The author was so entranced he brought Mary, the woman he loved, to live there. Their first child - Maeve - was born in Farrera and the couple married there too. Sadly, there was no way of earning a living in Eden.

The Loughlins returned to Ireland. A second child - Eoin - was born in Dublin in 1979.

A year later, the author spotted an advertisement in The Irish Times for the first resident director of the Tyrone Guthrie Centre. Sir Tyrone, the great English theatre director, had inherited the Annaghmakerrig estate but had no children to leave it to. In his will he left the lands, gardens and yards to his steward James McStravick (the name is changed in the book), while the big house he left to the Irish State for the benefit of artists. To Bernard, who got the director's post, went the job of transforming Annaghmakerrig into an artists' retreat.

The Loughlins moved in. They set to work in the house while the McStravicks worked the grounds. The house, however, couldn't function when separated from the lands to which it had always been attached. It quickly became clear to the author that he would have to buy back what Sir Tyrone had gifted to the McStravicks and he set about doing just this.

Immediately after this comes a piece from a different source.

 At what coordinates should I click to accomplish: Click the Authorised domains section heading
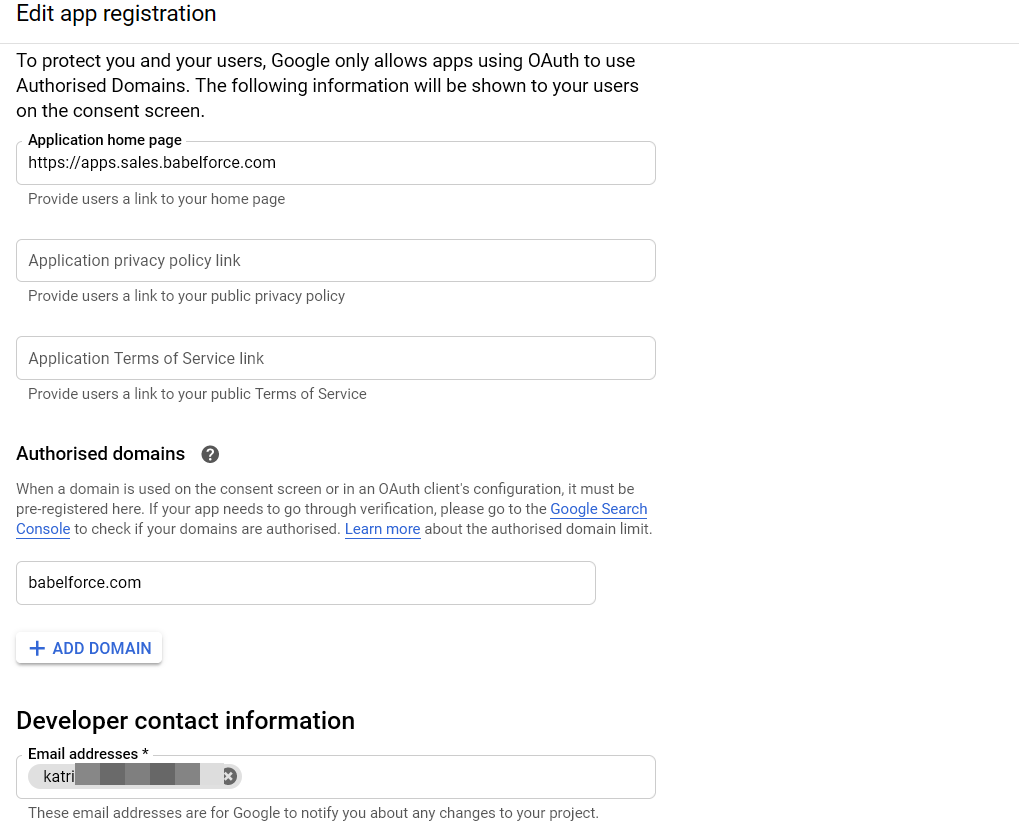(x=101, y=454)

According to the author McStravick senior was obstructive and unhelpful.

Nonetheless, by the end of the 1980s the farmyard and 12 acres of gardens were finally purchased. The long haul towards restoring the estate to its former 19th-century glory had begun.

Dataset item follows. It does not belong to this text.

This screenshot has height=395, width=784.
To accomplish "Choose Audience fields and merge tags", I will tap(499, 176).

This should have been the start for the Loughlins of a golden time at Annaghmakerrig but it wasn't. A year later, while the negotiations to buy back the rest of the estate were still ongoing and the McStravicks were still living beside the big house, the Loughlins discovered that their son, Eoin Loughlin, had been sexually abused by the McStravicks' son, Fintan, for a number of years. He was asked to leave the estate (and he did) but his mother and father remained. Five horrible years later, McStravick senior sold the balance of the estate and moved away with his wife. That should have been the end of the nightmare. It wasn't. A year later, the Loughlins discovered their daughter, Maeve, had also been abused by Fintan McStravick.

Maeve, by now a third level student, opted for prosecution - a brave and commendable decision. The tortuous and very public legal process began.

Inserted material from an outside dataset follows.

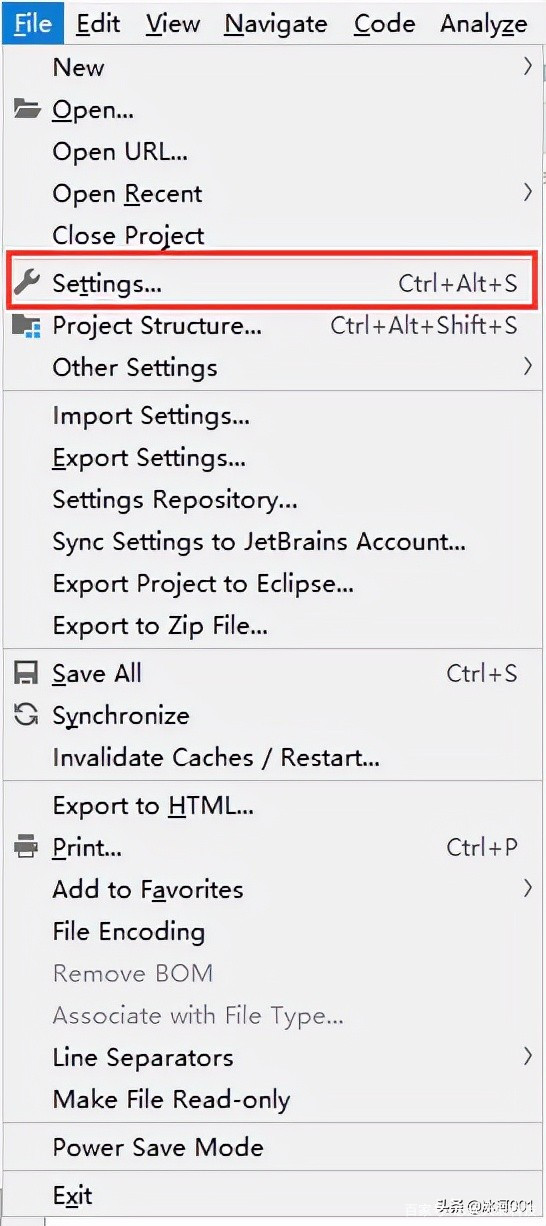Click the printer icon beside Print
Image resolution: width=546 pixels, height=1226 pixels.
tap(26, 847)
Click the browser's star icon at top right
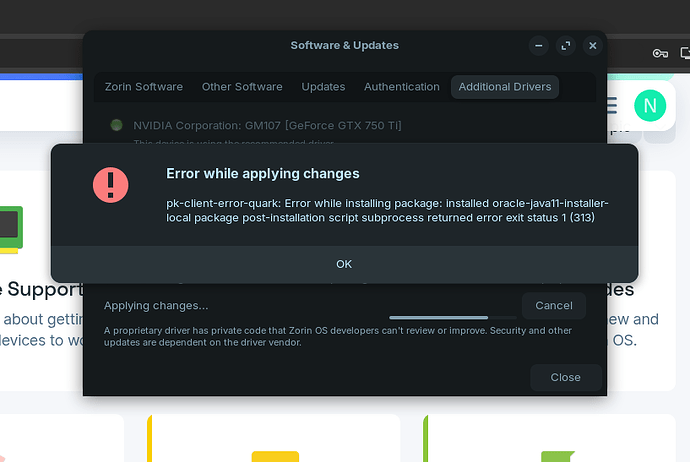 click(683, 53)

Simultaneously, the relationship between the board of Annaghmakerrig and its resident director began to go awry. In December 1998, after a closed session, the board determined to ask the Loughlins to leave. In January 1999, Fintan McStravick pleaded guilty to indecent assault on a minor and a number of other charges, for which he subsequently got four years on the first charge and three on the others, the sentences to run consecutively.

At around the same time the Loughlins left Annaghmakerrig.

After so many catastrophes (although at least the legal process had had a positive outcome) it seemed to the Loughlins there was only one place to go.

They would return to Farrera where their family life had started so happily.

They have lived there since, immersing themselves in rural peasant life and village politics. They have partially re-built a house, set up an arts centre and tried - as the phrase goes - to re-build their lives. Their involvement in the tightly knit non-Irish world of Farrera, at least judging by the closely observed accounts of village life that fill the book's second half, have had a benign effect.

This is a powerful work, shot through with anger and melancholy and not a few grim jokes. The author tells his story well and he confesses to his own failings with disarming honesty. Finally, he does a very brave thing at the end when he insists life is not a matter of either triumph or defeat but of Sisyphean endurance.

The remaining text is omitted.